### Source passage
>> BEGIN

DJ: Hey guys, you don’t think that we really need a story-line?[…]
MN: Not really, not as long as we’re having a good time
DJ: You mean you think that it’s perfectly alright to have no visible means of support?
MD: Who says our means have to be visible?
DJ: Don’t you think we should have some dramatic tension, some drama, some distress, some…some…
MN: Why? I mean, we’ve been hanging around like this for years. I mean, once in every five years a good story comes along but other than that…On the beach, life is a bowl of oysters, what could be better?[…]
DJ: I’ve got it, alright, the landlord, he comes to the door to demand the last rent, right? And all of a sudden, we’re on a desert island, and we’re the other side from some buried treasure
MN: No, I mean we probably own the house by now and besides, who wants to do a story just for the sake of doing a story?

>> END

### Exercise task
Copy the section of the dialogue that opens with the words containing "DJ: Hey guys, you" and closes with "doing a story?", substituting "neighbor" for "landlord".

### Rows
>> BEGIN

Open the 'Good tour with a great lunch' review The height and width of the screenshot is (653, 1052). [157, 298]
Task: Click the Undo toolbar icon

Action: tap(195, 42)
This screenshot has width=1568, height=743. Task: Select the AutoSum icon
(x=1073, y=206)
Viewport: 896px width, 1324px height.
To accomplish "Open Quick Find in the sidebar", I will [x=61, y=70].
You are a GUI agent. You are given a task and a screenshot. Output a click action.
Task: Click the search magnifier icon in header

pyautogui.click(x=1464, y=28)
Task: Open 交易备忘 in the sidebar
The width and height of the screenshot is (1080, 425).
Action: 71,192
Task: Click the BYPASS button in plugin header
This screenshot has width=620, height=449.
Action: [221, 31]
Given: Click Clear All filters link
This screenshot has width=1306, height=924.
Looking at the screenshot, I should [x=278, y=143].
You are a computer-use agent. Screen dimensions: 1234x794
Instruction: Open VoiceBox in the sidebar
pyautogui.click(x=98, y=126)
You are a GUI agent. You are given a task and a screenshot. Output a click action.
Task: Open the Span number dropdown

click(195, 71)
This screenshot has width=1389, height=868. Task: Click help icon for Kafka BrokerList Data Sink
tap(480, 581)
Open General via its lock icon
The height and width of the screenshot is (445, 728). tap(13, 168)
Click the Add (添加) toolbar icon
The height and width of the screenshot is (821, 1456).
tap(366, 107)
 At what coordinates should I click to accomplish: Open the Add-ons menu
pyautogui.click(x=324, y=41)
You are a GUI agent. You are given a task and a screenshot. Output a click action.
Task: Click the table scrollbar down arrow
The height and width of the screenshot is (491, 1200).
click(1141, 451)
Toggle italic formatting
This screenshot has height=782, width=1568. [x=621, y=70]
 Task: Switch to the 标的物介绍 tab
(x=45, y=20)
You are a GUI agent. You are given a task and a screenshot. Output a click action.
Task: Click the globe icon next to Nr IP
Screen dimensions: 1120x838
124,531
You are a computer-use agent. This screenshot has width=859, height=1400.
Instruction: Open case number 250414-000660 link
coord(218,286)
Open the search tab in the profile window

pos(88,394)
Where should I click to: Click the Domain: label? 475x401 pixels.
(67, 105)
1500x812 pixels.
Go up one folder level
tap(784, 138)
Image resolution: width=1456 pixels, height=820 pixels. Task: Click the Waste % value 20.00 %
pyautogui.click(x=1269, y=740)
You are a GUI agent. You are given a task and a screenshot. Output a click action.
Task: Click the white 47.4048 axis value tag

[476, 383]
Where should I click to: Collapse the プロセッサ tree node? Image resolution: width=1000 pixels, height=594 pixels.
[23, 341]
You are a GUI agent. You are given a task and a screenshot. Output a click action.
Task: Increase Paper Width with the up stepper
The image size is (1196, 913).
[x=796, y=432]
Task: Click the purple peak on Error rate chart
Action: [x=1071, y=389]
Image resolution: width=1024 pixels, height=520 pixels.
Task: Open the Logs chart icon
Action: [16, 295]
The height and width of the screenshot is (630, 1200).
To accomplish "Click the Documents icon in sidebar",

>> END

### Exercise answer
DJ: Hey guys, you don’t think that we really need a story-line?[…]
MN: Not really, not as long as we’re having a good time
DJ: You mean you think that it’s perfectly alright to have no visible means of support?
MD: Who says our means have to be visible?
DJ: Don’t you think we should have some dramatic tension, some drama, some distress, some…some…
MN: Why? I mean, we’ve been hanging around like this for years. I mean, once in every five years a good story comes along but other than that…On the beach, life is a bowl of oysters, what could be better?[…]
DJ: I’ve got it, alright, the neighbor, he comes to the door to demand the last rent, right? And all of a sudden, we’re on a desert island, and we’re the other side from some buried treasure
MN: No, I mean we probably own the house by now and besides, who wants to do a story just for the sake of doing a story?